| Saved entries |
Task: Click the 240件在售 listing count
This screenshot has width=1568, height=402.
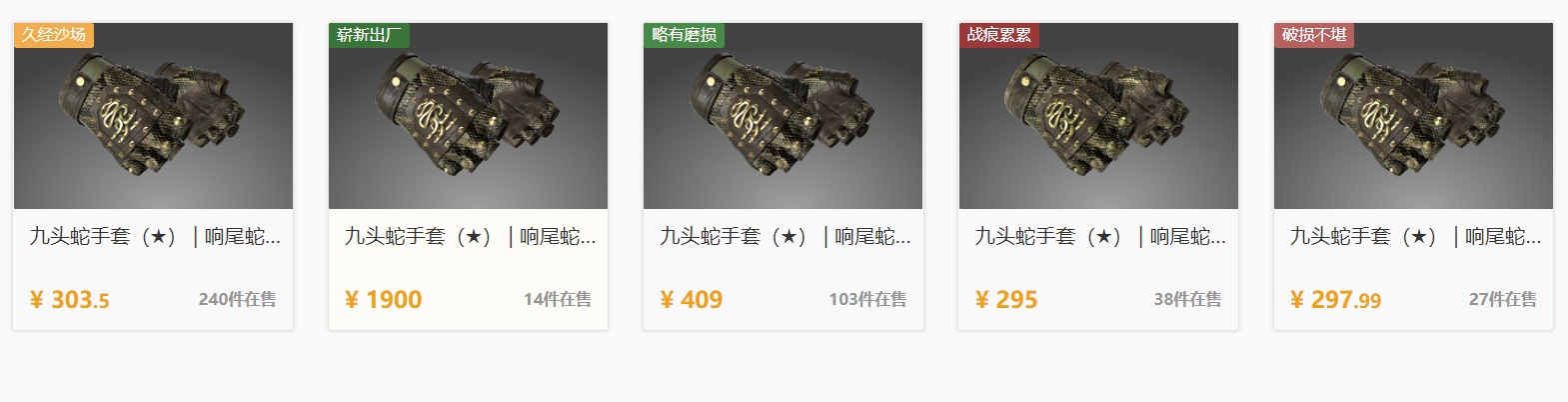Action: point(237,299)
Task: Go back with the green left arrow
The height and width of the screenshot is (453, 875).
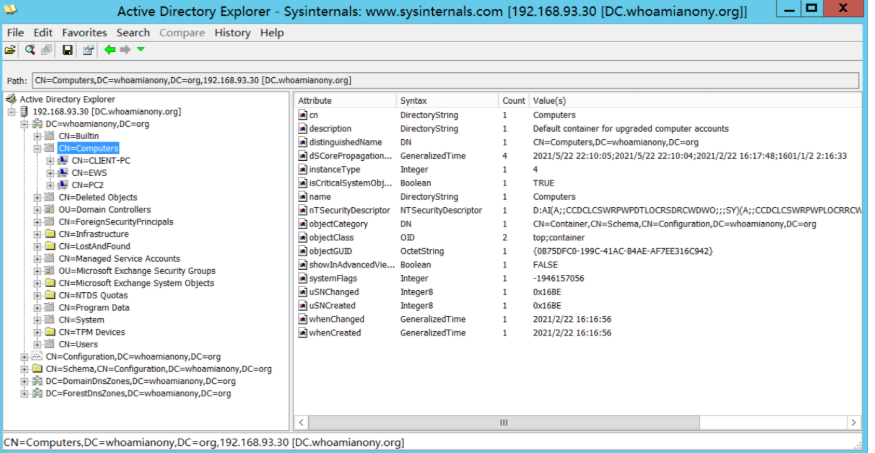Action: [x=110, y=50]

| What is required |
Apart from the pictures, repeat the data above exactly.

| Written reply |
Task: Click the 240件在售 listing count
This screenshot has width=1568, height=402.
Action: point(237,299)
Task: Go back with the green left arrow
The height and width of the screenshot is (453, 875).
Action: [x=110, y=50]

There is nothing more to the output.